The paper
https://www.sciencedirect.com/science/article/abs/pii/S2210650220303734
https://lilloa.univ-lille.fr/handle/20.500.12210/29528
compares Chapel, Python, and Julia. For reasons that are at this point not crisp to me
Julia has not performed well.
They don’t provide any of the code that they used for the comparison, making it pretty hard to evaluate this article independently. Here is the code on Zenodo, and here is their github repo.
There is a zenodo link to the complete codes.
looks like there’s no warm-up
Q3AP-ILS unmodified:
% julia -t 4 ./ils_q3ap_par.jl nug12 100
Time (Init instance): 1.764211577
Time (First LS/Compilation): 0.230459977
======== ITERATED LOCAL SEARCH ======== 100
Best solution
Solution([5, 4, 7, 6, 10, 11, 12, 9, 2, 1, 3, 8], [11, 7, 6, 2, 12, 4, 1, 9, 8, 5, 10, 3], 658)
TotalTime: 3.390096732
ILSTime: 1.395425178
Nhood evals: 533
NhoodPerSec: 381.96243582470316
with a bunch of const
to avoid using global non-constant variables:
% julia -t 4 ./ils_q3ap_par.jl nug12 100
Time (Init instance): 1.796165105
Time (First LS/Compilation): 0.202069824
WARNING: redefinition of constant sol. This may fail, cause incorrect answers, or produce other errors.
======== ITERATED LOCAL SEARCH ======== 100
WARNING: redefinition of constant sol. This may fail, cause incorrect answers, or produce other errors.
Best solution
Solution([6, 10, 9, 3, 7, 2, 12, 1, 8, 11, 4, 5], [6, 7, 4, 5, 2, 9, 11, 10, 8, 3, 12, 1], 778)
TotalTime: 3.181146955
ILSTime: 1.182912026
Nhood evals: 528
NhoodPerSec: 446.3561012101842
Running all the @elapsed ...
twice to not measure compilation:
% julia -t 4 ./ils_q3ap_par.jl nug12 100
Time (Init instance): 0.065759911
Time (First LS/Compilation): 0.001595556
WARNING: redefinition of constant sol. This may fail, cause incorrect answers, or produce other errors.
======== ITERATED LOCAL SEARCH ======== 100
WARNING: redefinition of constant sol. This may fail, cause incorrect answers, or produce other errors.
======== ITERATED LOCAL SEARCH ======== 100
WARNING: redefinition of constant sol. This may fail, cause incorrect answers, or produce other errors.
Best solution
Solution([4, 9, 2, 8, 5, 6, 7, 3, 1, 10, 11, 12], [8, 4, 1, 12, 5, 11, 10, 3, 6, 7, 2, 9], 752)
TotalTime: 1.141571685
ILSTime: 1.074216218
Nhood evals: 544
NhoodPerSec: 506.41573910774827
NhoodPerSec
increases by more than 32% with two trivial changes
Are/have any of the authors been active here? In particular, it would be great to get some clarification on these statements:
Consequently, much of the information one can find in online forums and documentation is no longer valid
There is a large amount of documentation available, but it sometimes feels opaque—for instance we were unable to find information on the thread layer used for the multi-threading package.
Also, using globals is mentioned as a performance trap so often that not accounting for them and then claiming poor performance seems suspect. If nothing else, it makes this section sound like a cop-out:
In our case, both programmers have strong prior experience with C and parallel computing and little to intermediate prior knowledge of Python, Julia and Chapel. As detailed in Section 4, we have followed a protocol that aims at making the comparison fair. However, we cannot completely exclude that some parts of the code could be written more efficiently or concisely.

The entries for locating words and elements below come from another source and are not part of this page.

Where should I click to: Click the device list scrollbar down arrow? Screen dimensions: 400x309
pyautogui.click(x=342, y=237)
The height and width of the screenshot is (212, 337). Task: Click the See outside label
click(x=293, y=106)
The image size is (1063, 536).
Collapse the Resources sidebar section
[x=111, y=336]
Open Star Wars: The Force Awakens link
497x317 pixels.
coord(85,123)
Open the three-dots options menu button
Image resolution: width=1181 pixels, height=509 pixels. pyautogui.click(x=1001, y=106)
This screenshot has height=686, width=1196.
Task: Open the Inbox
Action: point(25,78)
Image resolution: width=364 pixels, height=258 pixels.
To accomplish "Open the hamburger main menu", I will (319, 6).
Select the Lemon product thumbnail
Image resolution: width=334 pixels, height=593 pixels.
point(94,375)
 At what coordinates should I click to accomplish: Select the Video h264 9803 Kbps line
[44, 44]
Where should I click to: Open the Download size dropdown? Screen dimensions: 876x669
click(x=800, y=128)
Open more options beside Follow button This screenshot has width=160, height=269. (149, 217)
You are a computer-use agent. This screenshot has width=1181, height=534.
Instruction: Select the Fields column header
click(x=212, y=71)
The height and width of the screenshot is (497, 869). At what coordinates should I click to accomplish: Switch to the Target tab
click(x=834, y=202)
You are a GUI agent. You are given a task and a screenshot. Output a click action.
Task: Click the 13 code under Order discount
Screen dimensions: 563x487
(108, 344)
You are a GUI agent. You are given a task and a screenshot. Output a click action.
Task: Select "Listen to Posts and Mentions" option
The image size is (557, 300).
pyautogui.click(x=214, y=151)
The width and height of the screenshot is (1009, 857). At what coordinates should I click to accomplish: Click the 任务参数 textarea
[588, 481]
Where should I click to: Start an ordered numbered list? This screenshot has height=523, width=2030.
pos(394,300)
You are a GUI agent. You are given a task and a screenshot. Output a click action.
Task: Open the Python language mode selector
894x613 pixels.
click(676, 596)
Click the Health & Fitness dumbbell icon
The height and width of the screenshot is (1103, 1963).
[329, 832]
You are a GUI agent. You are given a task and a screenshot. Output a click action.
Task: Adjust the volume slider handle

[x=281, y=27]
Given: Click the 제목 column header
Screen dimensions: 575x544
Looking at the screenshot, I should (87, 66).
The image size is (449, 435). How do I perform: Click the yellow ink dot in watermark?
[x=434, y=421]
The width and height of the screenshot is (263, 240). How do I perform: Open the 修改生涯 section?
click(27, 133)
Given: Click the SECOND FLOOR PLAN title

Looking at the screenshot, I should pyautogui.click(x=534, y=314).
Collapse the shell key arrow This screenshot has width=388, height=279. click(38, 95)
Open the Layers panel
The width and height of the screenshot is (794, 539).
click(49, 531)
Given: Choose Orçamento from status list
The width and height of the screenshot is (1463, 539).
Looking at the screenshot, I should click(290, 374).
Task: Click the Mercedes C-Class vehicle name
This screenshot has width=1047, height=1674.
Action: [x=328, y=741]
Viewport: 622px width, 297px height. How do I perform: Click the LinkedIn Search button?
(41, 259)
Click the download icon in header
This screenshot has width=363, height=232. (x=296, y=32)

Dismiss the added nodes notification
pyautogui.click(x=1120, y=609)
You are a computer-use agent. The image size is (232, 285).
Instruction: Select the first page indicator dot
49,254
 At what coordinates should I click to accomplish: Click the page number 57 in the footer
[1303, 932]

To put into context, the paper was submitted on 15 October 2019, which is almost one year ago.
I can’t help but feel if they know to use Numpy
and even Numba
for Python (at which point it’s no longer benchmarking python anymore), at least they should know to time things properly? (with worm up etc.), and read the performance tips Manual page once?
For example, I won’t expect them to know to use @SVector
, as a comparison. But come on, if the paper is about comparing* performance, at least get that little bit right.
Concerning warmup: If the Julia code is cold-started, then it would be fair
to include in the time comparison also the compile/link times
for Chapel and C/OpenMP, wouldn’t it?
For reasons that are at this point not crisp to me
Julia has not performed well.
As in the paper :
- Julia 1.2
- page36: "Numba’s and Julia’s (experimental) multi-threading support is not mature
enough to compete with OpenMP or Chapel in terms of scalability."
True for Julia at the time. It might be interesting to re-run with 1.6.
I am going to show some prejudice here. Chapel has been around for a long time. It is associated with Cray of course. I do not know if it will ever break out beyond that.
I can be very wrong - I am not plugged into that community.